Nach dem 1:0-Sieg gegen Hertha BSC zeigte sich Domenico Tedesco zufrieden mit der ersten und unzufrieden mit der zweiten Halbzeit. schalke04.de hat die Stimmen der Fußballlehrer notiert.

Domenico Tedesco:

Es war uns enorm wichtig, clever zu spielen. Das haben wir im ersten Durchgang geschafft. Wir haben der Mannschaft die Saisonstatistiken vermittelt. Immer wenn die Hertha weniger Ballbesitz hatte, hat sie nie verloren. Wir wussten, dass es eine Mannschaft ist, die enorm ekelig ist, wenn es ums Verteidigen und um Umschaltsituationen geht.

Die erste Halbzeit war gut, die zweite sehr schlecht. Das wissen wir, daraus müssen wir lernen. Im zweiten Durchgang ist viel zusammengekommen. Die Spitzen wirkten müde und haben dann wenig nach hinten gearbeitet. Wir haben außerdem keine zweiten Bälle mehr gewonnen. Die Kopfbälle, die Naldo für sich entscheiden konnte, sind nicht mehr bei uns, sondern meistens bei der Hertha gelandet. Wenn man die zweiten Bälle nicht mehr gewinnt, hat man auch keinen Ballbesitz.
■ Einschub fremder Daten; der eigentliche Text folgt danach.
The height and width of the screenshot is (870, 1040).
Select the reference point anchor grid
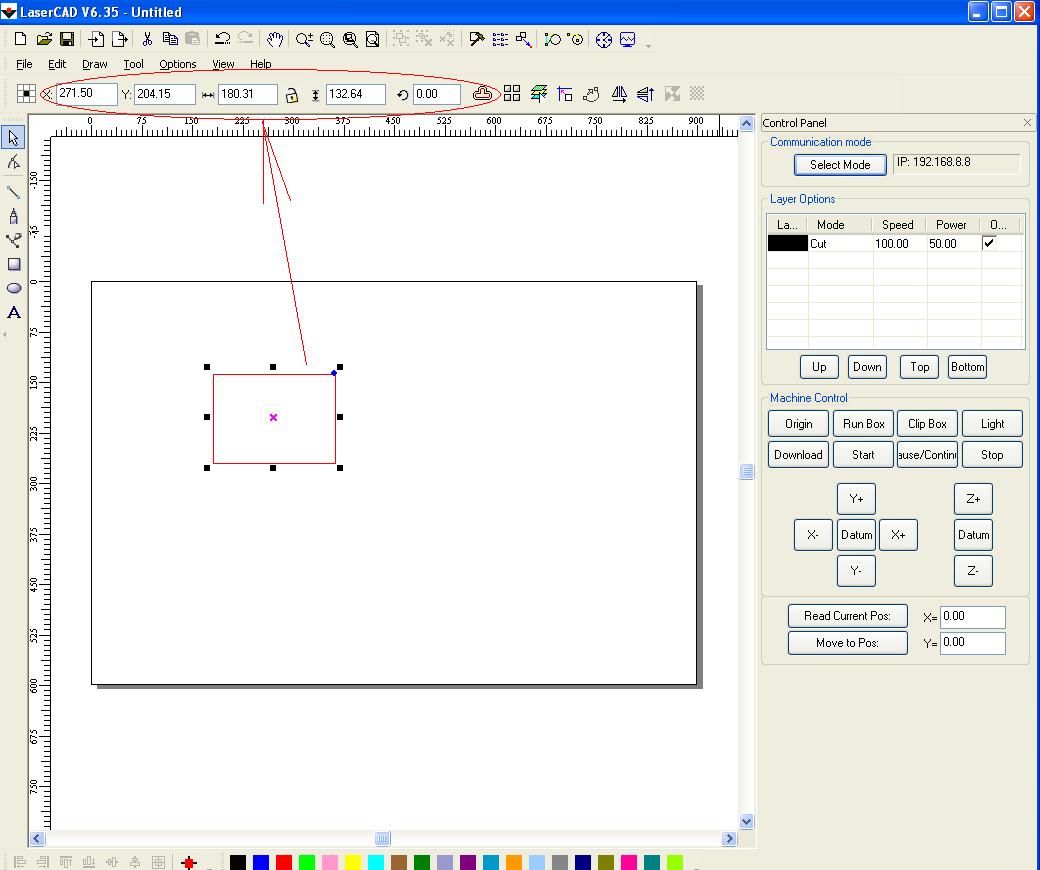[x=27, y=94]
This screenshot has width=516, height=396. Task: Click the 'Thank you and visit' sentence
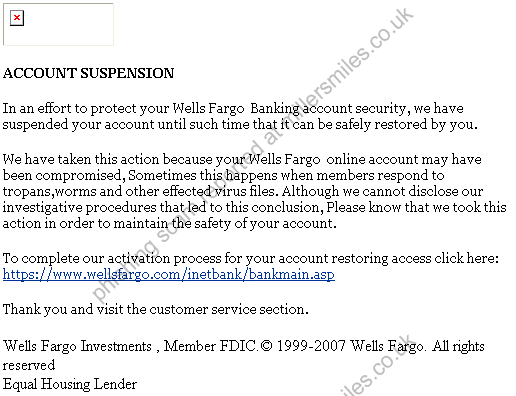(156, 309)
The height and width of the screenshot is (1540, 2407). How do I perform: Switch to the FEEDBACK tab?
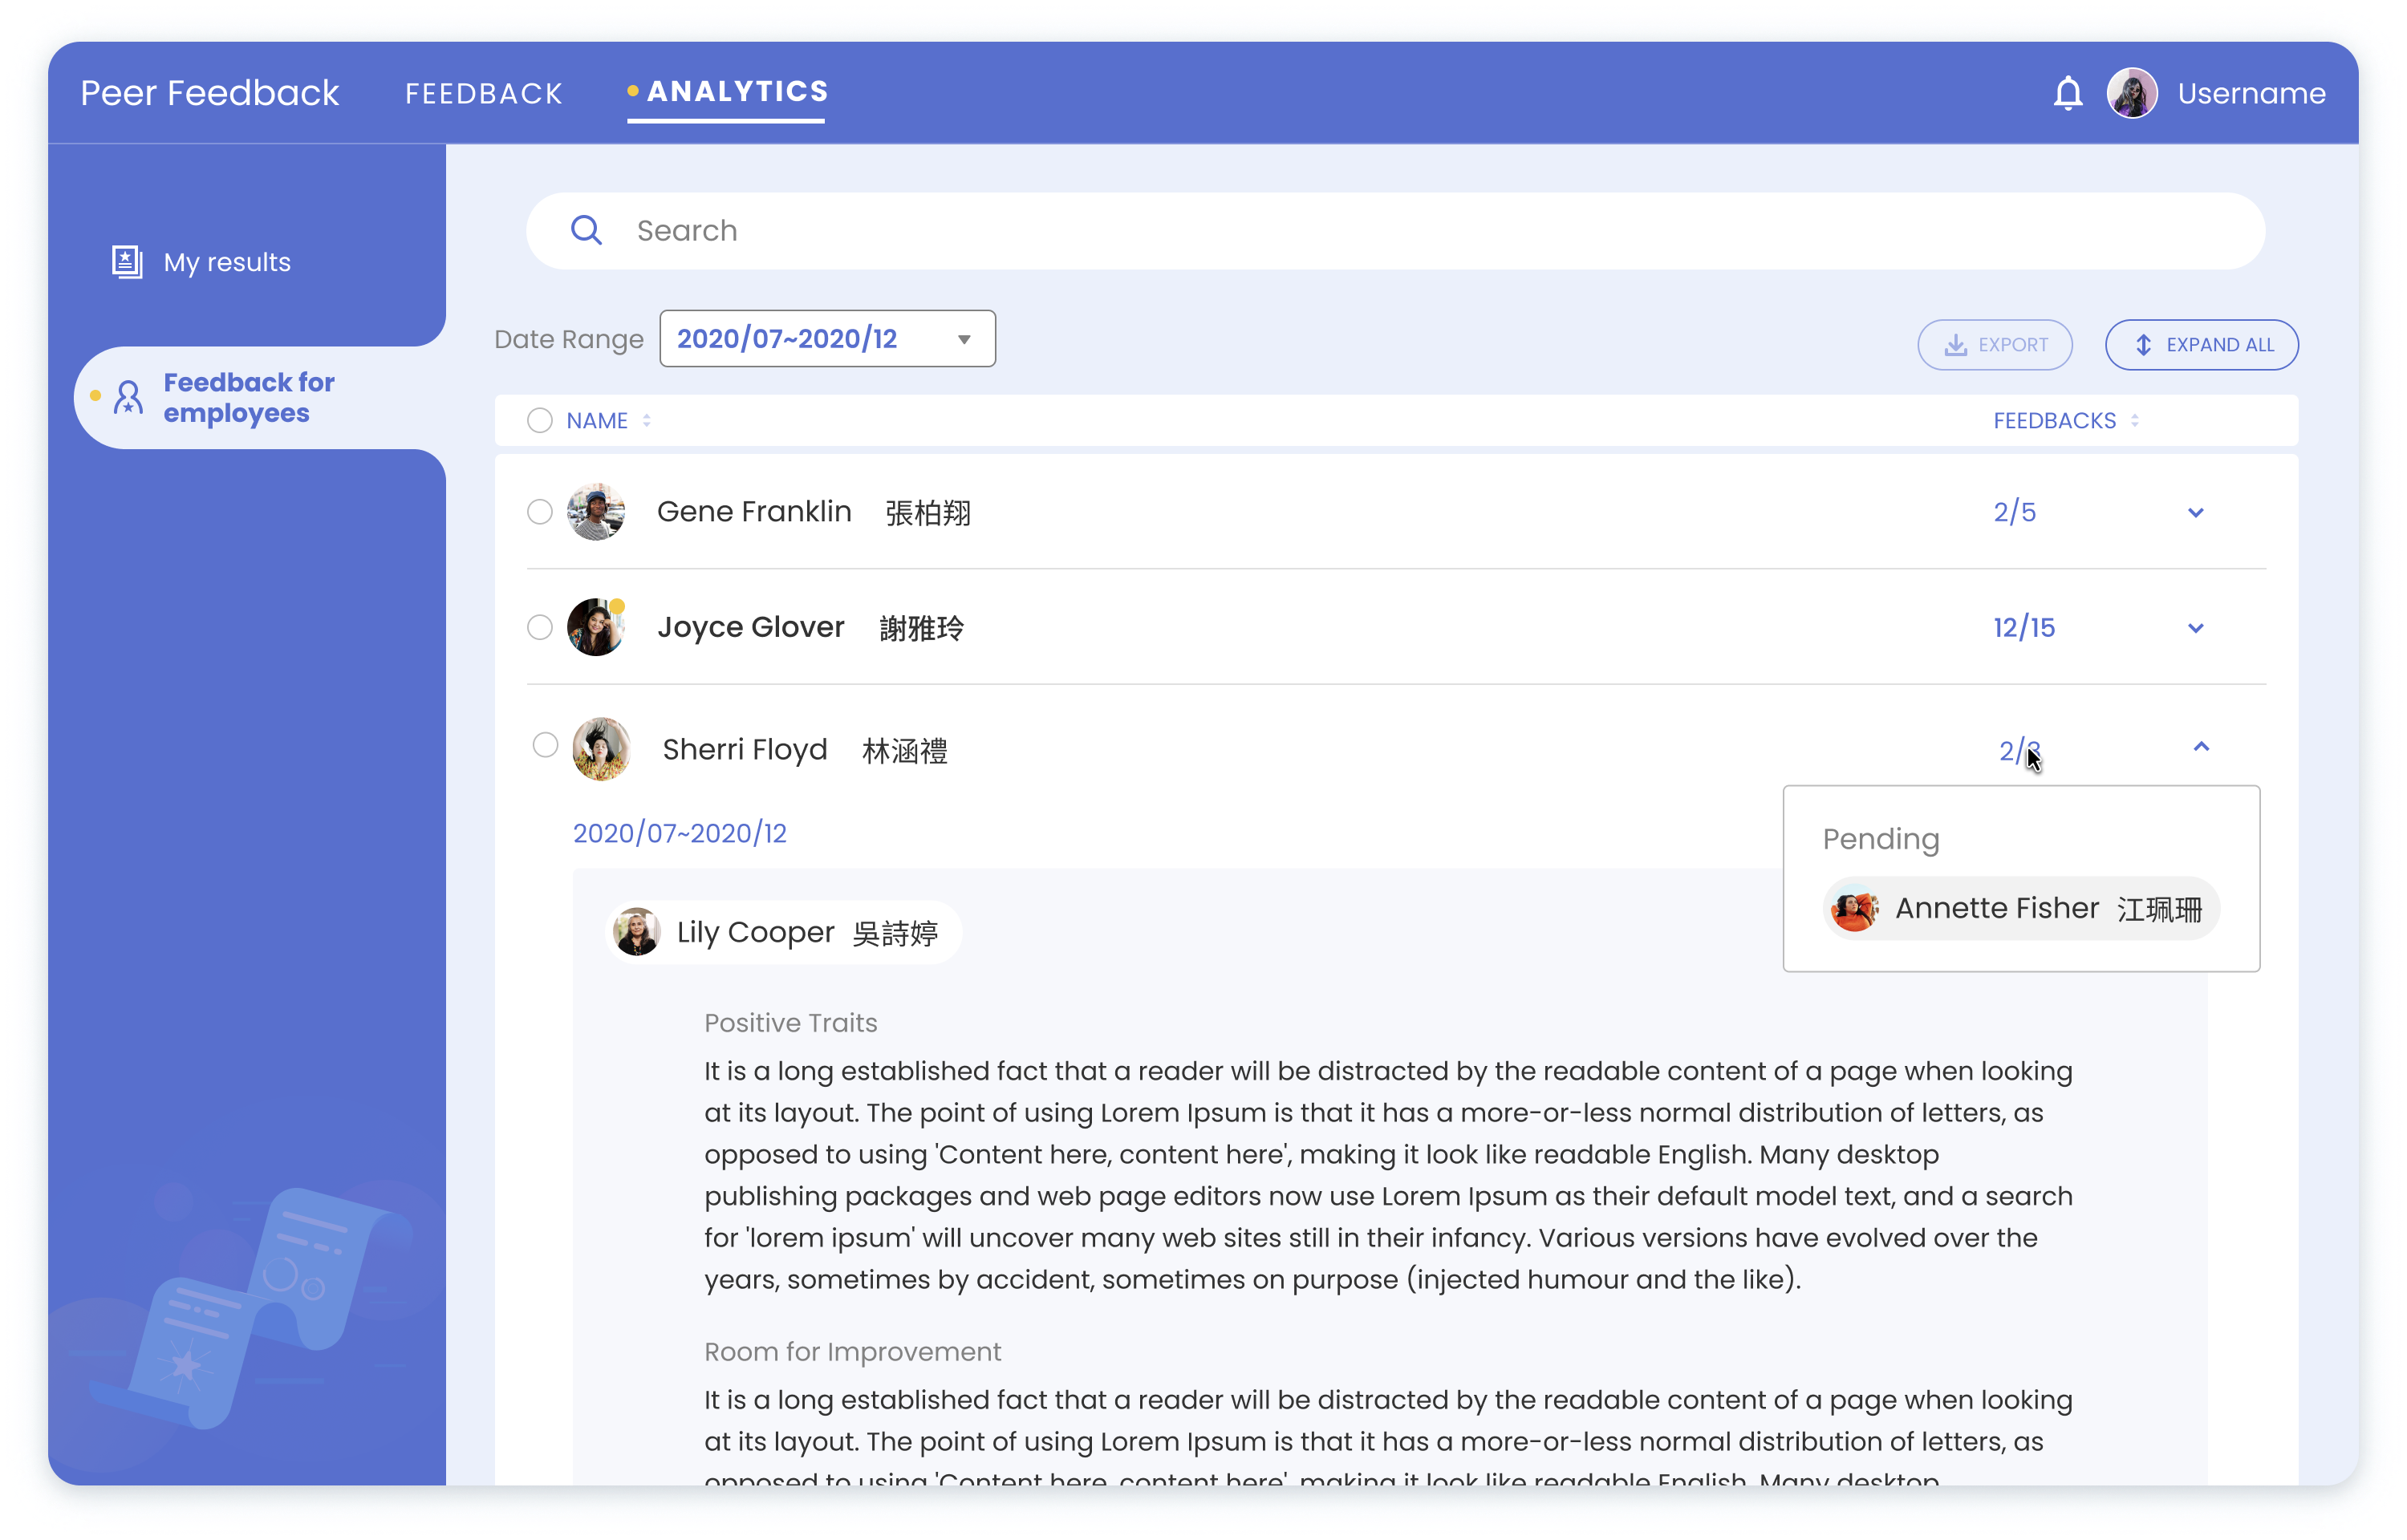484,94
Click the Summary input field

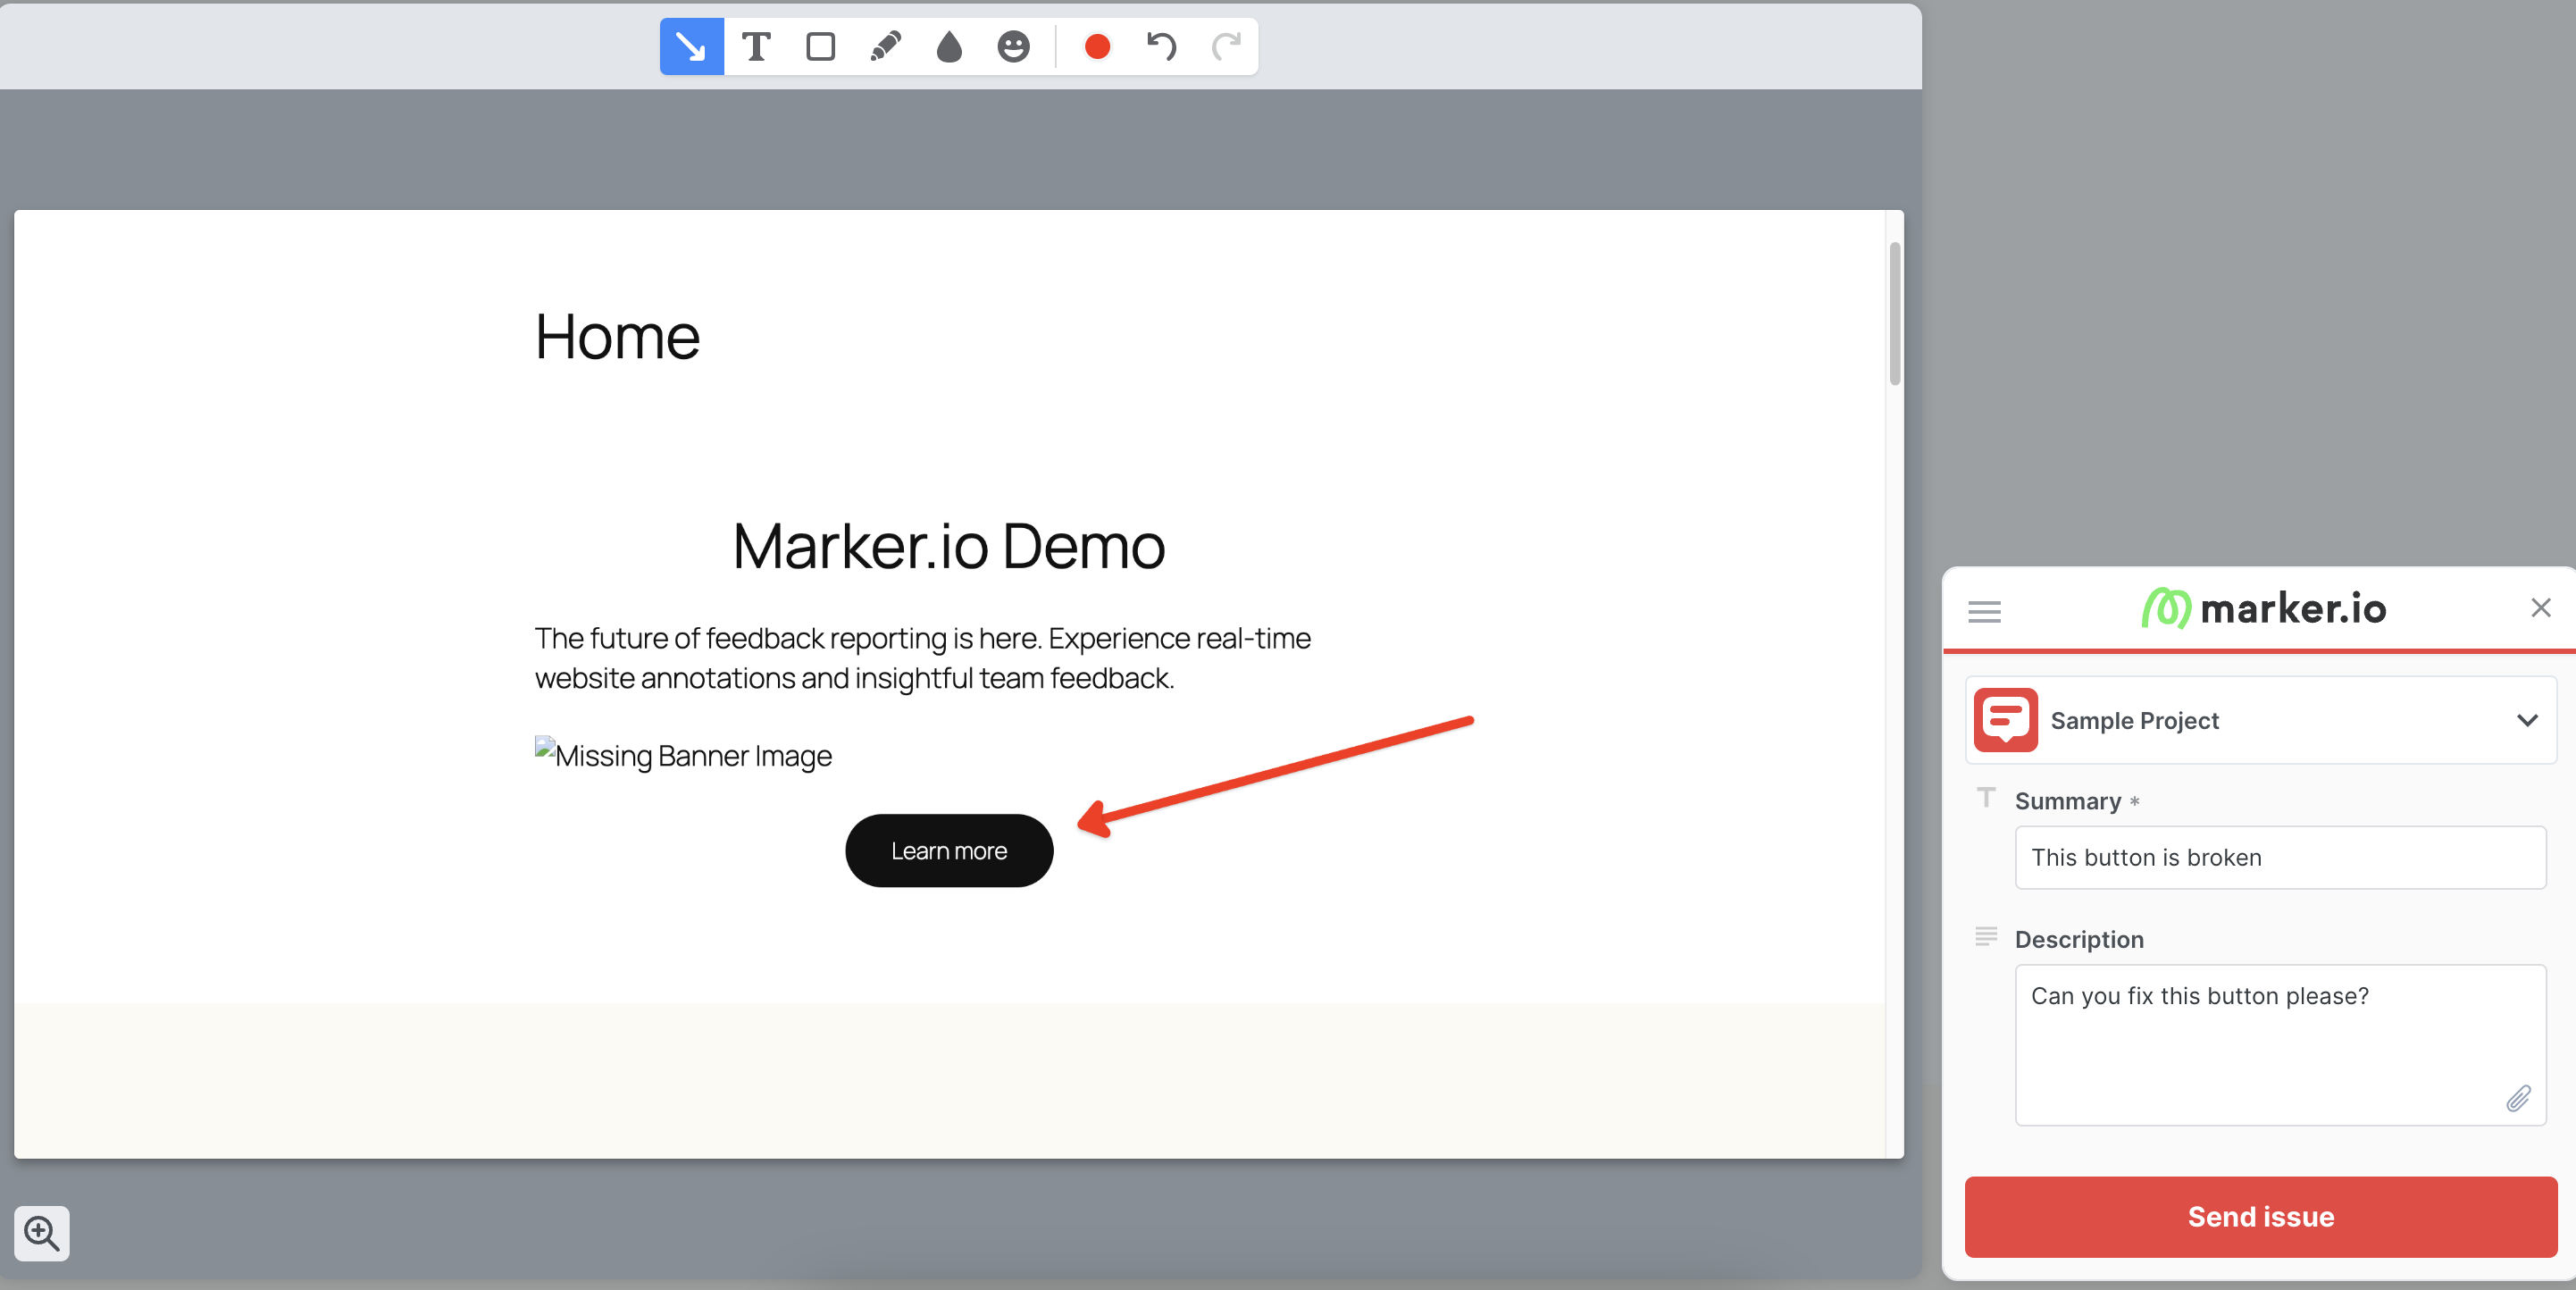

Darüber müssen wir noch einmal sprechen. Wir sind am Ende glücklich über den Sieg, aber Hertha hätte definitiv etwas mitnehmen können.

Pal Dardai:

Wir fahren traurig nach Hause. Beide Mannschaften hatten ihre Torchancen. In der ersten Halbzeit haben wir gut dagegengehalten. Sowohl Schalke als auch wir hatten im ersten Durchgang eine riesige Chance. Nach dem Seitenwechsel waren wir sogar die dominantere Mannschaft. Trotzdem haben wir 0:1 verloren. Wir hätten mehr verdient gehabt. Das war insgesamt ein gutes Auswärtsspiel von uns. Deswegen kann ich der Mannschaft keinen Vorwurf machen. Die Jungs haben auch nach dem Rückstand weiter nach vorne gespielt. Leider ist uns kein Tor gelungen. Daraus müssen wir lernen.